En mars dernier, David a écopé par défaut d’une peine d’emprisonnement pour s’être montré violent envers sa compagne, le 28 novembre 2019 à Tubize. Son avocate a fait opposition à ce jugement rendu alors que son client n’était pas venu s’expliquer devant le tribunal mais entretemps, un nouveau dossier s’est ajouté.

Du même tonneau: des coups infligés par la prévenu à la même victime, mais en juillet et en août 2020 cette fois.

"C’est elle qui a l’alcool méchant, a-t-il affirmé devant le tribunal. Mais c’est vrai, je ne dois pas fare ça. La prison m’a fait réfléchir…"

L’avocate du Tubizien a tenté de rattraper la sauce, expliquant que son client fragile psychologiquement avait surtout besoin d’un cadre, donc d’une mesure de probation qui serait plus contructive que la prison.

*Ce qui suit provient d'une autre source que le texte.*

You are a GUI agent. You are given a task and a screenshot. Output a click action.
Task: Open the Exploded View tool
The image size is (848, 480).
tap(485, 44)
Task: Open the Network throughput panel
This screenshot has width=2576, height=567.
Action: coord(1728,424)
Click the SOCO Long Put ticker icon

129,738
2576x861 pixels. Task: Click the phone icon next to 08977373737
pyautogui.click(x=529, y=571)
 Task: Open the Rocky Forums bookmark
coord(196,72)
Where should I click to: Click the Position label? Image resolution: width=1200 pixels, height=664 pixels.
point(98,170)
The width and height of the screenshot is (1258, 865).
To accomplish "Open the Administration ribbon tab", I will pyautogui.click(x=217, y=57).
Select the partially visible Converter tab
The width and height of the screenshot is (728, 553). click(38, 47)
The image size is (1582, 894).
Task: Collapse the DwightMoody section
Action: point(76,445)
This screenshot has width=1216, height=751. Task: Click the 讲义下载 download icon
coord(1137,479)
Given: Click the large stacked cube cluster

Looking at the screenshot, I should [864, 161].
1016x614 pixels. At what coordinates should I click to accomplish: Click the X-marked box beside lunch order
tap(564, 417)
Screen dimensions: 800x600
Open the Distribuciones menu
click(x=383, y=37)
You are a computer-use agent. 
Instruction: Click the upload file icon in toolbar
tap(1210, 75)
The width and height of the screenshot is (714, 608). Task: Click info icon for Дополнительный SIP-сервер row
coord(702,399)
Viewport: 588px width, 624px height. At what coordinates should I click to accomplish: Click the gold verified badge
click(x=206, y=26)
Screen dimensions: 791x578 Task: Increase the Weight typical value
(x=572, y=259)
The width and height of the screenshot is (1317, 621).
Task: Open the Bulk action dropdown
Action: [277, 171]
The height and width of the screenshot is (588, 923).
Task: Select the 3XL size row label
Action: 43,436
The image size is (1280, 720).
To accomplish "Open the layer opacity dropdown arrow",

Le tribunal a pris en compte la gravité des faits et des conséquences pour la victime des violences exercées par le prévenu. Celui-ci écope de dix-huit mois de prison, assortis d’un sursis probatoire pour ce qui excède la détention préventive que l’intéressé subit depuis le mois d’août. Une amende ferme de 800 euros lui est aussi infligée.

Pour bénéficier du sursis partiel, Ludovic devra intégrer dès que possible une institution qui a accepté de l’héberger, s’abstenir de toute consommation d’alcool, se prêter à un suivi médicopsychologique régulier et chercher activement un travail ou une formation.